In a society such as South Africa which is characterised by persisting astronomical levels of both income and wealth inequality, unemployment and poverty, the government should be pursuing a more progressive tax framework to support national development imperatives, including redress and redistribution. This should include an annual wealth tax and taxes such as taxes on wealth inheritance and luxury imports, among other taxes on the wealthy.
State-Owned Enterprises
The government has the duty to support State-Owned Enterprises (SOEs) to achieve a turnaround and thrive and to grow the publicly owned economic sector, to take care of the needs of the people, the majority of whom is the working-class and poor, black, women and youth, and to support other national development imperatives.
The SACP is therefore strongly opposed to the macroeconomic framework that deprives the critical SOEs with adequate recapitalisation or defunds them. Together with governance decay under state capture and other forms of corruption, as well as looting, such macroeconomic approaches are a prelude to privatisation. This is highly problematic, to say the least.
The SACP will seek engagements with the Alliance partners regarding the observations we have made in relation to the trend that emerged since the adoption of GEAR in 1996 and under state capture, other forms of corruption and governance decay.

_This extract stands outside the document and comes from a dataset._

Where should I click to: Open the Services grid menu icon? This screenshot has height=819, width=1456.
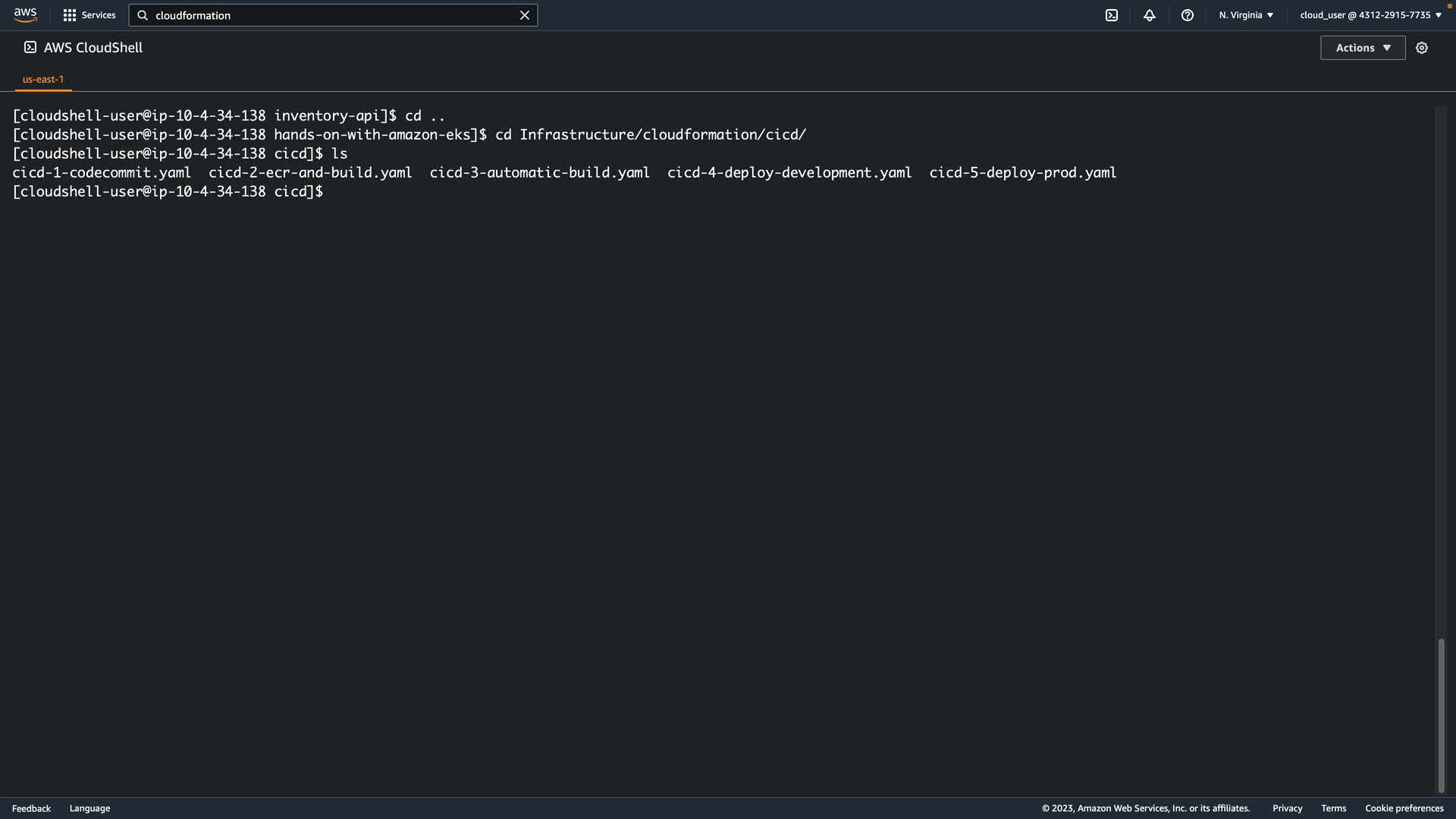click(69, 15)
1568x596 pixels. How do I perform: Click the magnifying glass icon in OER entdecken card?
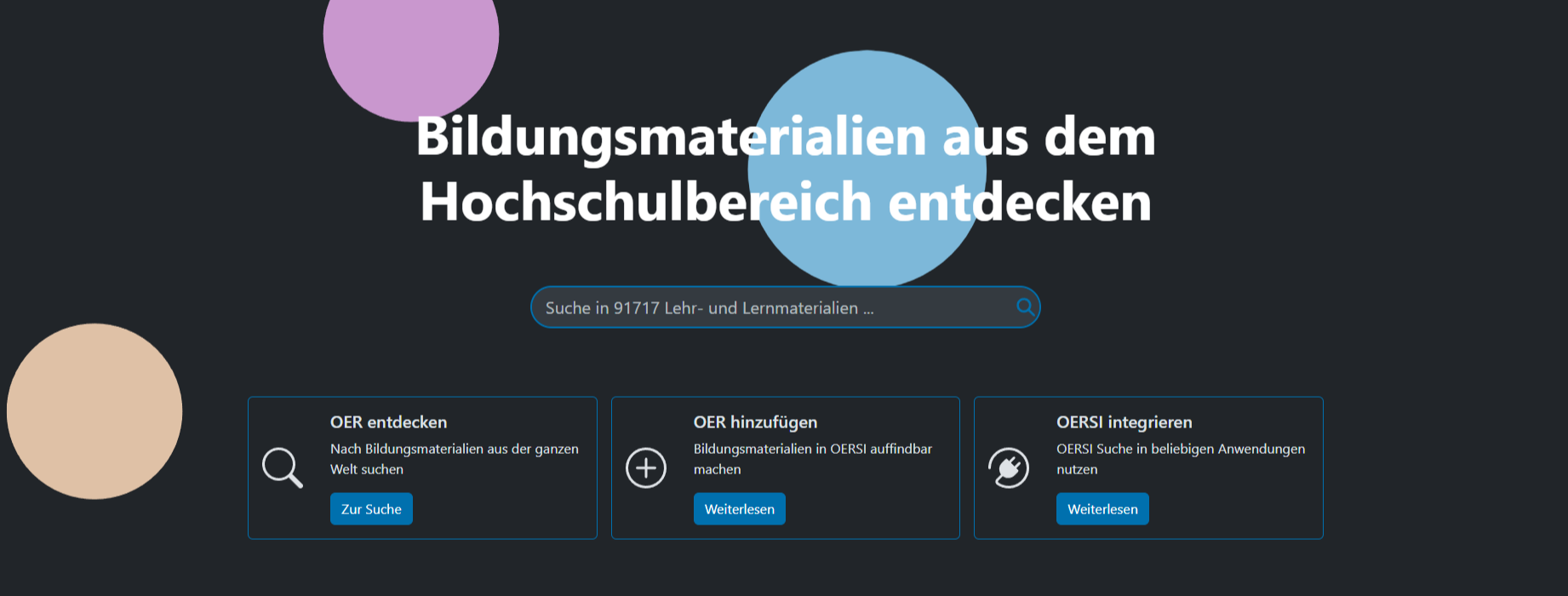(x=282, y=467)
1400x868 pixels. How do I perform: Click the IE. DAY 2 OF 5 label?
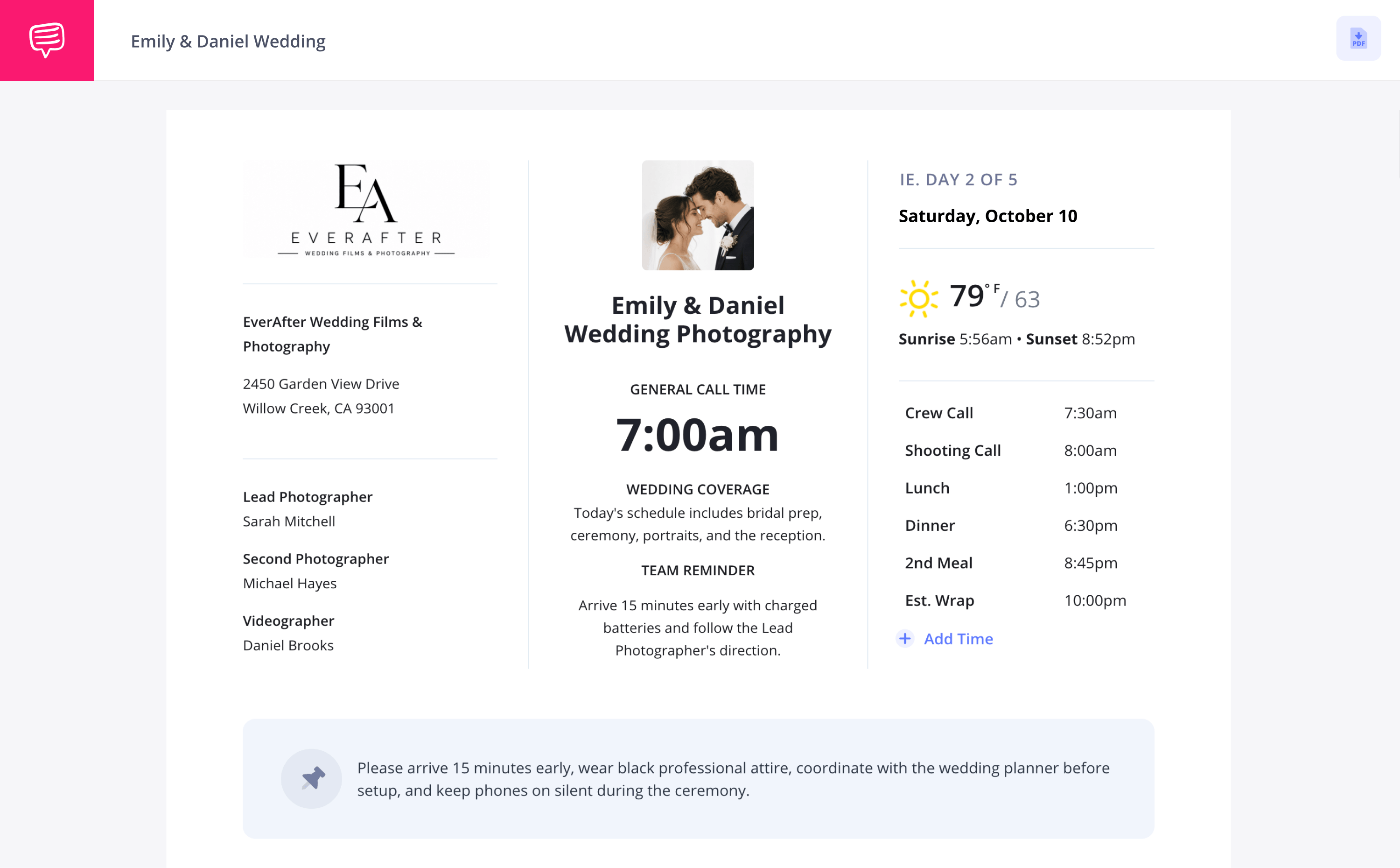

Equally important, we will engage with other formations in our effort to build a popular Left front in defence of, and to advance and deepen, developmental state participation in the economy.
In the same vein we want to see support commensurate with the need to build a thriving co-operatives sector that cuts across the length and breadth of our economy.
International Monetary Fund and the World Bank
The SACP reiterates its strong opposition to fiscal policy measures that have the effect of subordinating our democratic policy space to any neo-liberal agenda driven by the Washington-based International Monetary Fund and World Bank, as well as by the Paris-based Organisation for Economic Co-Operation and Development, credit rating agencies, or by any other institution or class, domestic and foreign. This firm opposition includes opposition to the use of borrowing and the National Treasury as vehicles for importing, domesticating and implementing such agendas.